On January 3, Justin Bibb was sworn in as the new mayor of Cleveland. His inauguration marks the first time the city has had new leadership since 2006.
Under normal circumstances, the election of a new mayor doesn’t mean much for a city’s schools. There might be photo ops and some campaign promises, but mayors typically have very little power over what happens in classrooms. Cleveland, however, is one of a few exceptions nationwide. The Cleveland Metropolitan School District (CMSD) has been under mayoral control since 1997, when the General Assembly passed House Bill 269, which gives the mayor power to shape the local school board. It was former mayor Frank Jackson who introduced the Cleveland Plan, a city-wide education turnaround effort aimed at raising student achievement, increasing parental engagement, and encouraging the growth of quality public school options. The plan has guided the district’s work since 2012, and a recently updated version will do the same over the next several years. As the city’s new mayor, Bibb won’t just inherit control of Ohio’s second largest school district—he’ll also be responsible for overseeing the continued progress of the Cleveland Plan.
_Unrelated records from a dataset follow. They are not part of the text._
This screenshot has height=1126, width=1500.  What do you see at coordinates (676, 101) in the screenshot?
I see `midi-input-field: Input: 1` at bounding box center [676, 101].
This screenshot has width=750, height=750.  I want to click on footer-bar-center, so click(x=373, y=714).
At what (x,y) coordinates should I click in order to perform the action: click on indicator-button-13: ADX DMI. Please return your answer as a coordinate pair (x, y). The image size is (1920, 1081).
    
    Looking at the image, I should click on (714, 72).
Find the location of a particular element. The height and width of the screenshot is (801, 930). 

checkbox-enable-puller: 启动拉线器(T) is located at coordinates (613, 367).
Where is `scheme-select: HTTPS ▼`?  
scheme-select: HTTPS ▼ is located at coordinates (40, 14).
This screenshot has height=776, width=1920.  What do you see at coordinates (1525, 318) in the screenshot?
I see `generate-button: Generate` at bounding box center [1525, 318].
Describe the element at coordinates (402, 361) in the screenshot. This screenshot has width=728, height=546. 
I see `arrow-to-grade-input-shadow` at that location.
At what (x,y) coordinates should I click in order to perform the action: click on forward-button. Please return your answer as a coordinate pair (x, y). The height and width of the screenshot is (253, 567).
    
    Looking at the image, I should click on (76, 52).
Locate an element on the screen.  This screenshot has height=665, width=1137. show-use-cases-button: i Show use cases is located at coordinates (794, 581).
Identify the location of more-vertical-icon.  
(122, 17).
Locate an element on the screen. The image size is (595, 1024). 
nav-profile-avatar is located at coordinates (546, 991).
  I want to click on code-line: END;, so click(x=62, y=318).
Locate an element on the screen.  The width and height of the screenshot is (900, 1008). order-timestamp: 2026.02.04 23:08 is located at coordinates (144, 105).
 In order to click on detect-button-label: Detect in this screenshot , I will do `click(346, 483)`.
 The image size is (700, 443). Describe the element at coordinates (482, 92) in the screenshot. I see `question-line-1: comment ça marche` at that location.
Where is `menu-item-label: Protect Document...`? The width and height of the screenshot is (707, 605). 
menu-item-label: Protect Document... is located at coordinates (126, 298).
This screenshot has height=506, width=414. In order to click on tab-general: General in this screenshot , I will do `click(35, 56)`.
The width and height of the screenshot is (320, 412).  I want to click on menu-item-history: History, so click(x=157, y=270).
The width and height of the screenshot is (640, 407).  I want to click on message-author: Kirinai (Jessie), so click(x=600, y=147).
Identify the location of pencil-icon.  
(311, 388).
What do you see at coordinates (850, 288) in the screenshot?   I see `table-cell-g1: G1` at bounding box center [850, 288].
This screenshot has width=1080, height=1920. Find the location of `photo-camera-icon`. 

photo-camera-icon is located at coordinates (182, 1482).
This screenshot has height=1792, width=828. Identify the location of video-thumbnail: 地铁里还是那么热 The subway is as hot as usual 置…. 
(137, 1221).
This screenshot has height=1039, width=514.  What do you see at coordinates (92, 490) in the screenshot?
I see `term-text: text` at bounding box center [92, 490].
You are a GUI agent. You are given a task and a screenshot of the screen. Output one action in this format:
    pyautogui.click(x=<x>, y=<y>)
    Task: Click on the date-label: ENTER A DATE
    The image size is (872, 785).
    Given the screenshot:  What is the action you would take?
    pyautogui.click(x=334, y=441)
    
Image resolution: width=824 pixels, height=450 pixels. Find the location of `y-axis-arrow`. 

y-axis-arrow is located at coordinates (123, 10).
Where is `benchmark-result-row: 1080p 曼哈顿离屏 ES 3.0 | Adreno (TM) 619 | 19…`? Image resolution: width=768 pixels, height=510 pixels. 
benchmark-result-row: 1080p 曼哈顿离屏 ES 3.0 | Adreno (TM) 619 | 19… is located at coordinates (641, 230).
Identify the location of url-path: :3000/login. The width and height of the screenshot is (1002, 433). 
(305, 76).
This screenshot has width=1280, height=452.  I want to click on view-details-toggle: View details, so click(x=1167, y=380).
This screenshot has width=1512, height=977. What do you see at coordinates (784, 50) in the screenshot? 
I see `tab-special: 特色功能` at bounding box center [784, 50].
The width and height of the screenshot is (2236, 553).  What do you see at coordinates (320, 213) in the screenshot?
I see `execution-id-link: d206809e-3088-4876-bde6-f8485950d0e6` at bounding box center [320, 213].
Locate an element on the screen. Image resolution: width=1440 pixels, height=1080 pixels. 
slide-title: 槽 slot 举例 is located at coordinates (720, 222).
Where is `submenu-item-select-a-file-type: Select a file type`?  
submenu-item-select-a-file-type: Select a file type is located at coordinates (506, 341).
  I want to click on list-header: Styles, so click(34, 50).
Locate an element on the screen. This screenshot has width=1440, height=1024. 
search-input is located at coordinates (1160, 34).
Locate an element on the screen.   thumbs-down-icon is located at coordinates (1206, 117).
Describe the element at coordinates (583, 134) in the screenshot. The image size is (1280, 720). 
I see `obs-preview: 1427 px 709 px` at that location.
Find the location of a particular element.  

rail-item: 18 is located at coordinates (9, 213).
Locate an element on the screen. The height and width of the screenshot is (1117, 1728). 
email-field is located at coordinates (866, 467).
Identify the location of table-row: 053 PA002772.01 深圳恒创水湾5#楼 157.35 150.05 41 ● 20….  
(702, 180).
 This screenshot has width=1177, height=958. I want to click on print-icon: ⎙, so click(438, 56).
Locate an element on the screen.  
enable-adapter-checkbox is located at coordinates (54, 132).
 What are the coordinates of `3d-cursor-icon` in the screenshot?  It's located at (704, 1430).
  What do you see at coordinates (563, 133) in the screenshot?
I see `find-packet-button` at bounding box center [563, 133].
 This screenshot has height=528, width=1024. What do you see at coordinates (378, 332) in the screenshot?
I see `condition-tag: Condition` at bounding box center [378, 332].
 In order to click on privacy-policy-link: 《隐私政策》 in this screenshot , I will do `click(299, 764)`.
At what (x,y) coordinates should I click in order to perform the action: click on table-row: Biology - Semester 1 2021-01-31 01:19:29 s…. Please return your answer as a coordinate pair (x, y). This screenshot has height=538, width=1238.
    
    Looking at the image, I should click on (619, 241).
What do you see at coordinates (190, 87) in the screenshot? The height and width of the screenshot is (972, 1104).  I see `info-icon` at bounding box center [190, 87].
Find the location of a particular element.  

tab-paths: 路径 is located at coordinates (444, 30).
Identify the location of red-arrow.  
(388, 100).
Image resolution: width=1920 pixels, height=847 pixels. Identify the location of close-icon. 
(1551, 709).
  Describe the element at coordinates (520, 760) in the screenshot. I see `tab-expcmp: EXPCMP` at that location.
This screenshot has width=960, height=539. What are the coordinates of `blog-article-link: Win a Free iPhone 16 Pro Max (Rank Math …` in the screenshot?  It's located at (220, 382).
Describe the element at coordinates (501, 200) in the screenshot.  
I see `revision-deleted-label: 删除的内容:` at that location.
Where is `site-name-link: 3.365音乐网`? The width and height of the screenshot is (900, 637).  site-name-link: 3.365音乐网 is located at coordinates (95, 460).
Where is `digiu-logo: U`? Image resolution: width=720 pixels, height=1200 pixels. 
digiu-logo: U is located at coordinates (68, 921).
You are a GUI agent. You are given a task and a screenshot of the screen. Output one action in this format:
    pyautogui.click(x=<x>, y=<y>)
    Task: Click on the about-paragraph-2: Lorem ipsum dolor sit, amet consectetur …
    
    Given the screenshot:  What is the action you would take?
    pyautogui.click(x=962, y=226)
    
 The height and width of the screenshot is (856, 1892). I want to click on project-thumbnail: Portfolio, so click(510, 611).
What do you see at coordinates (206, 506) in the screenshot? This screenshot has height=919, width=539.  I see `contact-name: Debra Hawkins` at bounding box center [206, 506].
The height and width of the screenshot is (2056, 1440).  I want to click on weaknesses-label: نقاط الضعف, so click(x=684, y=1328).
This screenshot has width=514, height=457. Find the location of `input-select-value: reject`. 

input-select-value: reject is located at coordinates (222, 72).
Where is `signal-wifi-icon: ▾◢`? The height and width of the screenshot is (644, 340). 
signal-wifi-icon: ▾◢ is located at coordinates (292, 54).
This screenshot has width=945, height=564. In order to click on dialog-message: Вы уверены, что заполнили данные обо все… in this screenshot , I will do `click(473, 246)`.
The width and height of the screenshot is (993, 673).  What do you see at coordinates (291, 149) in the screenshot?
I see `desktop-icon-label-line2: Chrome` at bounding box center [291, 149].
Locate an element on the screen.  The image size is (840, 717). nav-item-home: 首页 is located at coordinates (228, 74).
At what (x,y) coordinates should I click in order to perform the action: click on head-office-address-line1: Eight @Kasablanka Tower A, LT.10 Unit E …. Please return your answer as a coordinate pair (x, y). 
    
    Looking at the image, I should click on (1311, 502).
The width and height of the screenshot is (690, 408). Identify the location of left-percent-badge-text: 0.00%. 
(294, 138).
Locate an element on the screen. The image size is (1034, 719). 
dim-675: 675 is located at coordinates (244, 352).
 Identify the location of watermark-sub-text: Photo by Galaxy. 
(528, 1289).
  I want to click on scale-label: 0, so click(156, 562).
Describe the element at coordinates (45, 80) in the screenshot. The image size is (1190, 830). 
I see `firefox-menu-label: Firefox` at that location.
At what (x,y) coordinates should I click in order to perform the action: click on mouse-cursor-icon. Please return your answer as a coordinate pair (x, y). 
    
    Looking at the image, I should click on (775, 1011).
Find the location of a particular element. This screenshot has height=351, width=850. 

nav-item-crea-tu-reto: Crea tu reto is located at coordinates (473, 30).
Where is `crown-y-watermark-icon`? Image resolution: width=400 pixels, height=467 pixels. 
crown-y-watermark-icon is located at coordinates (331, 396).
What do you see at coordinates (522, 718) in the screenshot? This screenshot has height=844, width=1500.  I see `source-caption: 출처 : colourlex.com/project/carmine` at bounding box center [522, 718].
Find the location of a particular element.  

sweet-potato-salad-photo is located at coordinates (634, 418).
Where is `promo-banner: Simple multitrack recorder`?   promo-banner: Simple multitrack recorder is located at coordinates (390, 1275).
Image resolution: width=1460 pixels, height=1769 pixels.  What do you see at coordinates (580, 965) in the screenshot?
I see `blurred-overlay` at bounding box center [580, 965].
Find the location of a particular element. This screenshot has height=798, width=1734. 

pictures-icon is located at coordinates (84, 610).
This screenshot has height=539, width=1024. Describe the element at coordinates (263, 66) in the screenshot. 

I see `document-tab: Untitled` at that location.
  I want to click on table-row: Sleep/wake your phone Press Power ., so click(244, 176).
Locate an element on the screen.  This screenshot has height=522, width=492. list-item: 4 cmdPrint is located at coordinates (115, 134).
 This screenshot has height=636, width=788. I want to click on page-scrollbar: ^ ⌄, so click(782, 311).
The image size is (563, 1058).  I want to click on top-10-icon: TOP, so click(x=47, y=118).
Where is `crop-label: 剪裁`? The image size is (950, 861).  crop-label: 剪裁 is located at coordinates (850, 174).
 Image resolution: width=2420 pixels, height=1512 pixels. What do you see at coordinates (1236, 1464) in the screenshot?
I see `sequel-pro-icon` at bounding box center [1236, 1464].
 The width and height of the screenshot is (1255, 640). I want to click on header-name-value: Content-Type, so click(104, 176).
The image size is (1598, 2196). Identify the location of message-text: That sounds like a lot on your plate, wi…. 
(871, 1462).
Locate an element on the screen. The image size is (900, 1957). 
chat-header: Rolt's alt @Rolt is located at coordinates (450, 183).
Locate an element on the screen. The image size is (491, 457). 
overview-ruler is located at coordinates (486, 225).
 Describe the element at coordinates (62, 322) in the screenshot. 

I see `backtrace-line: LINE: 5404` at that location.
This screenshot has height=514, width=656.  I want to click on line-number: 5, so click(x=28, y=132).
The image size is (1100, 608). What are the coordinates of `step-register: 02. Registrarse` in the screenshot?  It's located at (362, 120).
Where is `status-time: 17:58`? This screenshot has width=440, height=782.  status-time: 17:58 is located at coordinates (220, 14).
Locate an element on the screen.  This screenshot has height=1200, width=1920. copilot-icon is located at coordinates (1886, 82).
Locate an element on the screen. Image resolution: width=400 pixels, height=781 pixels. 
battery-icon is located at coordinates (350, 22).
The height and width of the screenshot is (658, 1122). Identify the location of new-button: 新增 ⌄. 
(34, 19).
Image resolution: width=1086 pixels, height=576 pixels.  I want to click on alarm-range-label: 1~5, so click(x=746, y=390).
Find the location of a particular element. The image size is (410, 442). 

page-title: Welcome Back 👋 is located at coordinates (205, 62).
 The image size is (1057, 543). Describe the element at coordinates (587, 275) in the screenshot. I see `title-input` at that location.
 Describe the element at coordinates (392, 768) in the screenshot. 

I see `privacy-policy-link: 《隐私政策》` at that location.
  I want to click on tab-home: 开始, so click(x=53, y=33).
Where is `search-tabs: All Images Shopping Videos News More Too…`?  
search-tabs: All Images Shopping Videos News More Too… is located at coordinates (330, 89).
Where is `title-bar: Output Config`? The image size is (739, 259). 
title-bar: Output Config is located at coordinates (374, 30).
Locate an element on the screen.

That’s a lot for a new mayor, so it’s fortunate that Bibb is stepping into a fairly stable situation. While city leadership has changed, district leadership has not. Eric Gordon has been the district’s Chief Executive Officer since 2011. Not only has he been at the helm during the entirety of the Cleveland Plan’s implementation, he worked alongside former Mayor Jackson to lobby state legislators and get the plan put into law. His tenure hasn’t always been smooth sailing, but there’s no denying that Gordon has been a consistent presence during negotiations with the local teachers’ union, state policy changes, and the ongoing Covid-19 pandemic. For a first-time mayor, working alongside an experienced leader who’s been embedded in the community for over a decade is a huge plus.
Bibb and his constituents can also take comfort in the fact that Cleveland schools appear to be headed in the right direction. Each year, the Cleveland Transformation Alliance (CTA) releases an annual report that documents the district’s progress against a broad set of goals. The most recent report lists plenty of pre-pandemic positives. For example, since the advent of the PRE4CLE program in 2014, enrollment in high-quality preschool has increased by 72 percent. CMSD has narrowed the graduation gap between its students and the state average by 78 percent since 2010, and district graduation rates for Black and Hispanic students are outpacing the same rates statewide. A recent study that analyzed student-level data from the National Assessment of Educational Progress (NAEP) found that Cleveland showed statistically significant positive effects in fourth and eighth grade math and eighth grade reading. These impressive gains have earned Cleveland the moniker as one of the fastest-improving city school districts in the country.
The pandemic has surely impacted this progress. Moving forward, district and community leaders should be intentional about identifying learning loss and addressing it. The recently-revised Cleveland Plan should help with that, and the Bibb administration will benefit from having a plan already in place.
But that doesn’t mean the new mayor won’t get a chance to advocate for his own ideas, too. In fact, Bibb has some experience in education—he’s the co-chair of the Ohio Advisory Board for Teach For America—and many of the suggestions he listed on his campaign site are research-backed proposals that could help schools get students back on track. They include repeating the CMSD Summer Learning Experience, expanding tutoring options, improving internet connectivity and online offerings, and developing more college and career pathways, as well as partnerships with local employers and postsecondary institutions.
To be sure, the enduring pandemic, its persistent economic fallout, and an ongoing spike in violent crime will give the newly elected mayor plenty to do. But Bibb has promised to “offer constructive ideas, an active presence, and strong leadership to help stimulate and sustain CMSD’s very difficult work.” Such a promise seems to indicate a desire to take a hands-on approach to leading the district. And given the outsized impact of the pandemic on Cleveland schools, that’s good news.